Les descendants de Clovis, appelés traditionnellement « Mérovingiens », régnèrent jusqu'en 752. De 511 à 639, ils ne furent que des chefs de bandes dirigeant tant bien que mal une société anarchique et violente, déchirée par la guerre. Après la mort de Dagobert (639), leur titre de roi n'était plus que théorique. Le pouvoir des rois dits « fainéants », c'est-à-dire dégénérés, à la suite de mariages consanguins, était en fait exercé par les « maires du palais », originaires des régions mosanes, qui préparèrent l'avènement de la dynastie des Carolingiens. L'histoire de cette période confuse est mal connue.
Pas de quoi pavoiser
Tout le monde a appris à l'école que les rois francs, une fois qu'ils étaient élus par acclamation, étaient « hissés sur le pavois ». Cette expression, inventée par les historiens du XIXe siècle, est un anachronisme puisque le pavois était un bouclier fabriqué à Pavie vers le XIVe siècle, donc inconnu à l'époque mérovingienne. Elle évoque en fait une coutume plus ancienne : l'histoire du Bas-Empire romain foisonne de généraux proclamés imperators par leurs soldats, portés en triomphe sur le scutum avant d'être, peu après, chassés du pouvoir par un concurrent.
Femmes à poigne
Après la mort de Clovis, en 511, et des partages successifs, se formèrent trois royaumes mérovingiens distincts : l'Austrasie, la Neustrie et la Bourgogne, aux frontières aussi floues que fluctuantes.

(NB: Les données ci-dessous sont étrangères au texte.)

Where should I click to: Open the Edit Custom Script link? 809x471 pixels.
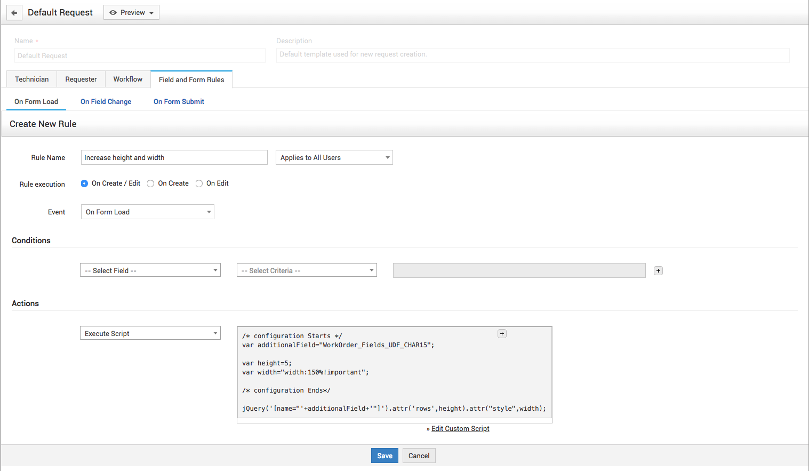pos(460,429)
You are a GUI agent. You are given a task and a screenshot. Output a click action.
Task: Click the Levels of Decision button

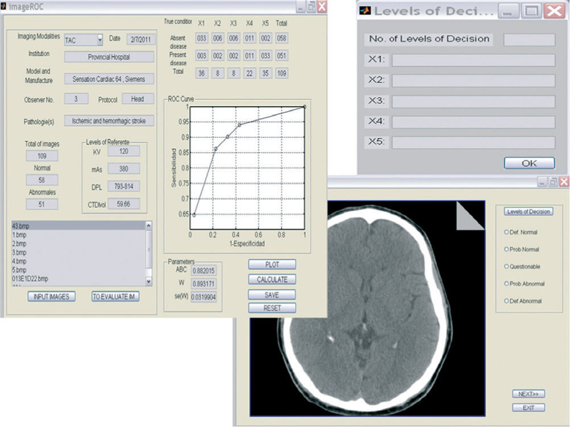(529, 211)
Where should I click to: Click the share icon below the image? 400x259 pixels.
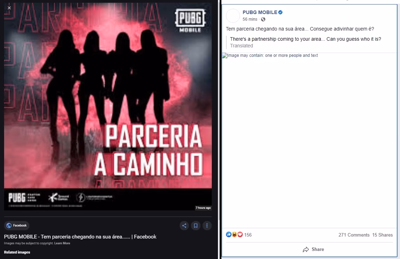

L'un des petits-fils de Clovis, fils de Thierry Ier, Théodebert, roi d'Austrasie et d'Auvergne (533-548), avait pris pour concubine une matrone romaine de Béziers, Déoterie, qui avait une fille de son premier mariage. Quand elle devint grande et belle, sa mère eut peur de perdre les faveurs du roi, au profit de son enfant. Aussi la plaça-t-elle dans un char à bœufs qu'elle fit précipiter dans la Meuse, à Verdun.
En 558, à la suite de la mort de tous ses frères et neveux, Clotaire devint l'héritier unique du territoire franc. À son décès, en 561, le royaume fut à nouveau divisé. Parmi ses fils, Sigebert devint roi d'Austrasie et Chilpéric, roi de Neustrie. Aux guerres de conquête et de pillage succédèrent alors, jusqu'en 613, des guerres civiles sur un territoire éclaté.
Une certaine Frédégonde, ancienne servante, vulgaire et cruelle, porta une large part de responsabilité dans la sanglante querelle familiale qui déchira l'héritage de Clovis. Elle fut d'abord la maîtresse de Chilpéric Ier, dès 567. À en croire le chroniqueur Grégoire de Tours, celui-ci était un barbare glouton et despotique qui faisait crever les yeux de ceux qui osaient lui résister. Mais il fut aussi bienfaiteur de l'Église et se montra érudit à ses heures : il imagina d'ajouter quatre nouvelles lettres à l'alphabet, écrivit des poèmes et un traité de théologie hostile au dogme de la Trinité. Trois était aussi le nombre de ses épouses successives. En 568, sa concubine Frédégonde réussit à le convaincre de trucider la seconde, Galswinthe, fille d'Athanagild, roi des Wisigoths d'Espagne. Chilpéric la fit égorger dans son lit par un esclave après que, fatiguée par la brutalité de son époux, elle voulut rentrer chez son père. Une dizaine d'années après avoir épousé Chilpéric, Frédégonde commandita l'assassinat de sa première femme, Audovère, répudiée depuis 565, ainsi que celui de ses deux fils, Clovis et Mérovée, de manière à réserver la succession du trône à l'un de ses propres fils. À la mort de son mari, assassiné à Chelles (Seine-et-Marne) en septembre 584, elle exerça sa tutelle sur le royaume au nom de leur fils Clotaire, alors seulement âgé de quatre mois, qui devint roi sous le nom de Clotaire II, l'un des plus grands souverains de la dynastie mérovingienne.